*GIVEN INFORMATION*:
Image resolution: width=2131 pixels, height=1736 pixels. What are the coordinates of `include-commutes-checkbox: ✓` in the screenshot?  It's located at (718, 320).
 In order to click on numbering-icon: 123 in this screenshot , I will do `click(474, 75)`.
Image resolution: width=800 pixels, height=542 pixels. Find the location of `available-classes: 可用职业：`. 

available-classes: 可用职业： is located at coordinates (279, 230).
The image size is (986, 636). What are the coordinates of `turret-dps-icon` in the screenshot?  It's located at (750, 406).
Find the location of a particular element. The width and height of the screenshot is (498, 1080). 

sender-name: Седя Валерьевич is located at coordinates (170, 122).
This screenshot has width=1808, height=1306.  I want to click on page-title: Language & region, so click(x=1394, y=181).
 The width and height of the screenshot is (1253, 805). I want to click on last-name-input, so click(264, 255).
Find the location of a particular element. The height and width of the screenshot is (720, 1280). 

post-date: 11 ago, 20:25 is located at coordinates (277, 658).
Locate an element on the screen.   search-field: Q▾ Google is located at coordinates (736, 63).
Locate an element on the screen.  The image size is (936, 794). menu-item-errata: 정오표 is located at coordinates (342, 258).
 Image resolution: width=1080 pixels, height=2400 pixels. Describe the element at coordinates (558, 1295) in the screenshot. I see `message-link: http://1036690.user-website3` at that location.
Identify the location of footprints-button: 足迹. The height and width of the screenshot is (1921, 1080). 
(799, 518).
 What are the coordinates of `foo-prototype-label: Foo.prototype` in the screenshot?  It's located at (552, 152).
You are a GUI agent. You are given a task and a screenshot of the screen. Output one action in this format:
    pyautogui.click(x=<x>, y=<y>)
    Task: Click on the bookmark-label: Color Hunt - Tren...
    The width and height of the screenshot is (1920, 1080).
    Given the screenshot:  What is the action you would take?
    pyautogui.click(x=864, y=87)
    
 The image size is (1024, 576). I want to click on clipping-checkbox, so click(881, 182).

*REQUIRED ACTION*: Copy all of the data above word for word, keeping every line as it appears.

*EXERCISE ANSWER*:
Image resolution: width=2131 pixels, height=1736 pixels. What are the coordinates of `include-commutes-checkbox: ✓` in the screenshot?  It's located at (718, 320).
 In order to click on numbering-icon: 123 in this screenshot , I will do `click(474, 75)`.
Image resolution: width=800 pixels, height=542 pixels. Find the location of `available-classes: 可用职业：`. 

available-classes: 可用职业： is located at coordinates (279, 230).
The image size is (986, 636). What are the coordinates of `turret-dps-icon` in the screenshot?  It's located at (750, 406).
Find the location of a particular element. The width and height of the screenshot is (498, 1080). 

sender-name: Седя Валерьевич is located at coordinates (170, 122).
This screenshot has width=1808, height=1306.  I want to click on page-title: Language & region, so click(x=1394, y=181).
 The width and height of the screenshot is (1253, 805). I want to click on last-name-input, so click(264, 255).
Find the location of a particular element. The height and width of the screenshot is (720, 1280). 

post-date: 11 ago, 20:25 is located at coordinates (277, 658).
Locate an element on the screen.   search-field: Q▾ Google is located at coordinates (736, 63).
Locate an element on the screen.  The image size is (936, 794). menu-item-errata: 정오표 is located at coordinates (342, 258).
 Image resolution: width=1080 pixels, height=2400 pixels. Describe the element at coordinates (558, 1295) in the screenshot. I see `message-link: http://1036690.user-website3` at that location.
Identify the location of footprints-button: 足迹. The height and width of the screenshot is (1921, 1080). 
(799, 518).
 What are the coordinates of `foo-prototype-label: Foo.prototype` in the screenshot?  It's located at (552, 152).
You are a GUI agent. You are given a task and a screenshot of the screen. Output one action in this format:
    pyautogui.click(x=<x>, y=<y>)
    Task: Click on the bookmark-label: Color Hunt - Tren...
    The width and height of the screenshot is (1920, 1080).
    Given the screenshot:  What is the action you would take?
    pyautogui.click(x=864, y=87)
    
 The image size is (1024, 576). I want to click on clipping-checkbox, so click(881, 182).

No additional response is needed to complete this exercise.